28/11/2025
Promemoria scomodo, forse...
Ci sono giorni in cui l’agenda non è un’agenda. È un campo minato.
Prenotazioni che evaporano, messaggi che arrivano dopo, scuse che non sono scuse.
Ennesime disdette senza preavviso. Una qui, una là, una ogni settimana.
Somma dopo somma…
E alla fine non salta un appuntamento: salta un posto di lavoro.
Quello di una estetista che vive di mani, tempo e dedizione.
E no: non esiste una tutela.
Non c’è una legge che ti permette la caparra per confermare.
Non puoi scalare il trattamento dall’abbonamento.
Non puoi fare molto, tranne contare i danni e respirare forte.
Il paradosso?
Quando prenoti una vacanza e non ci vai, perdi la caparra.
Quando salti una visita medica, non vieni rimborsato.
In quei casi nessuno si stupisce.
Qui sì.
Il problema non è la caparra, non è il regolamento.

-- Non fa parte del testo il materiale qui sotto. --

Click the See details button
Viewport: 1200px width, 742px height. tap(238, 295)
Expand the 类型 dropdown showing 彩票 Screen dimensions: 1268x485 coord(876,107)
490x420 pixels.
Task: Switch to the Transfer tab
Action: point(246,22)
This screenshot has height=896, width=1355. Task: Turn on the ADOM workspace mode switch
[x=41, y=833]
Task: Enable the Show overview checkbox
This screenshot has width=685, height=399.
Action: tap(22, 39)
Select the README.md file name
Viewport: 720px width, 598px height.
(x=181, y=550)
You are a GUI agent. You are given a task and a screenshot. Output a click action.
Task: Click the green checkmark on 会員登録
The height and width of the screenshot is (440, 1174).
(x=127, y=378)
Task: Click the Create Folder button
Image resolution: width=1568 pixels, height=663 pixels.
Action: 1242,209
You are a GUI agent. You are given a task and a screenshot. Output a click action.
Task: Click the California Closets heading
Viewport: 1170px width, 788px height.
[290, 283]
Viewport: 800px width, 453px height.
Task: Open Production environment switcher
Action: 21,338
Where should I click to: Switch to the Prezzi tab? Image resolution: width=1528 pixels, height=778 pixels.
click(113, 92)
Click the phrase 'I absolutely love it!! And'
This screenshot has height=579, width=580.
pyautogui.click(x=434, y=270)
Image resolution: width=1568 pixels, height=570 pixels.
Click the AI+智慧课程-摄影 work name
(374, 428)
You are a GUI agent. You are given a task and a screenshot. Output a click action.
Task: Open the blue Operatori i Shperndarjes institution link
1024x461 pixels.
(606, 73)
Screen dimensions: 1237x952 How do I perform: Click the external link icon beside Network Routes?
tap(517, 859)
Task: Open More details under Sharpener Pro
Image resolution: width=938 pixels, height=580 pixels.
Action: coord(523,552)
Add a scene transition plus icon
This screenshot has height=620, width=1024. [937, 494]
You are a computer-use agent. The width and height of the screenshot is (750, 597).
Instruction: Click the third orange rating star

Il problema, sempre e solo, è il rispetto:
quello che non si insegna con una firma
e non si recupera con una multa.
E c’è un dettaglio che molti fingono di non vedere:
avvisare “qualche ora prima” non è avvisare.
Il rispetto vive in un tempo preciso: almeno 24 ore.
Perché solo così possiamo provare a riorganizzare, riempire un buco, salvare una giornata di lavoro.
Sotto quella soglia, non è un imprevisto: è un danno.
E voglio dirlo chiaramente:
grazie a chi avvisa, a chi ha riguardo, a chi tratta il nostro tempo come tratta il proprio.
Perché c’è anche questo: persone impeccabili che ci permettono di lavorare bene.
Ma sono ancora troppe — troppe — quelle che non lo fanno.
E allora questo non è uno sfogo.
È un promemoria.
Chi prenota un appuntamento sta prenotando il tempo e la dignità di qualcuno.
E il rispetto, quello sì, dovrebbe essere obbligatorio per legge.